## TEXT
The roster at Rojas’ disposal is expected to look very different in 2021. Under Cohen, the Mets are poised to be players for the top free agents on the market, including catcher J.T. Realmuto and reigning NL Cy Young Award winner Trevor Bauer. New York is also said to be eyeing star shortstop Francisco Lindor, who appears likely to be moved by the Indians before Opening Day.
While there could be reinforcements on the way, the 2021 season is still shrouded in uncertainty. From a strategic standpoint, one of the main questions is whether the designated hitter will be employed in the National League as it was in '20. The biggest unknown, however, is how the ongoing coronavirus pandemic could impact Spring Training and the start of the regular season.
As a rookie manager last season, Rojas had to contend with unprecedented health protocols, an unconventional schedule and a coronavirus outbreak that kept his team off the field for five days in August. That experience, he said, could be valuable, depending on how the current public-health crisis evolves.
“I think this past year was a great frame of reference for us to get ready, and for me to get ready, for 2021, if there are protocols in place,” said Rojas.

## SOURCE DATA
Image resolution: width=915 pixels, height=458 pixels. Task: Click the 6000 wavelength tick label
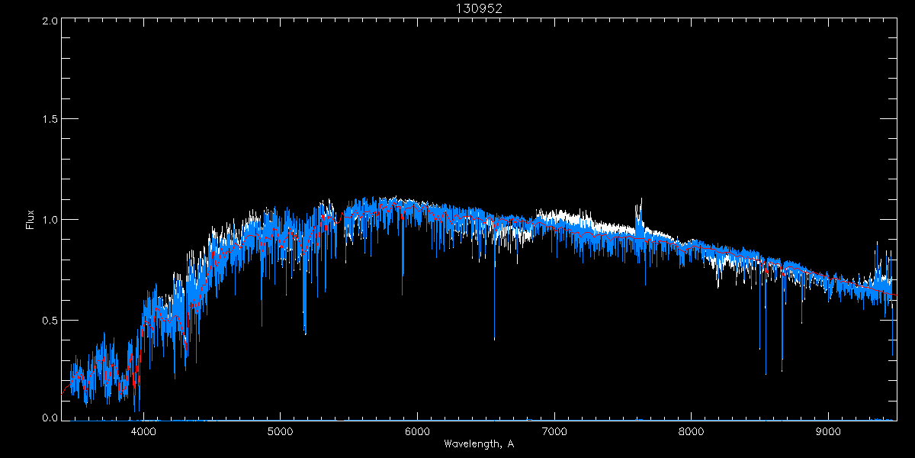[418, 431]
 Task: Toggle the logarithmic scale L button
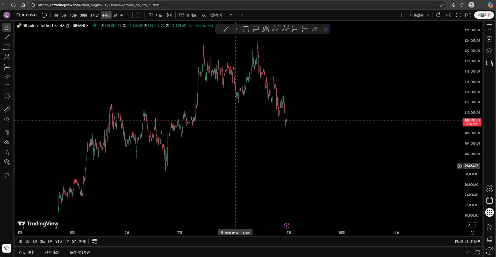[x=476, y=225]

## APPLY WHAT YOU READ
A. Name every player the Mets passage mentions as a possible addition to the roster.
B. Please carry the Mets passage forward from its final sentence.
These lines have no connection to the Mets passage.

## OUTPUTS FOR THE TASKS
A. J.T. Realmuto, Trevor Bauer, Francisco Lindor

B.
Rojas will also look to continue to grow as a Major League manager in a more traditional sense, and Alderson expressed confidence on Monday that that will be the case.
“Luis, as an individual, as a person who’s able to relate to his players both in terms of their professional work as well as their personal lives -- I think he’s exceptional in that regard,” Alderson said. “On the professional side, managing a game, I think that he will be better.”
Rojas believes that he made strides in that regard in 2020.
“I think about a lot of situations in the game that we had, that we experienced, and I see different angles and different decisions that could have been made,” Rojas said. “A lot of learning took place. I hope to keep doing that, to keep talking to the staff and to keep improving as a coach and as a manager.”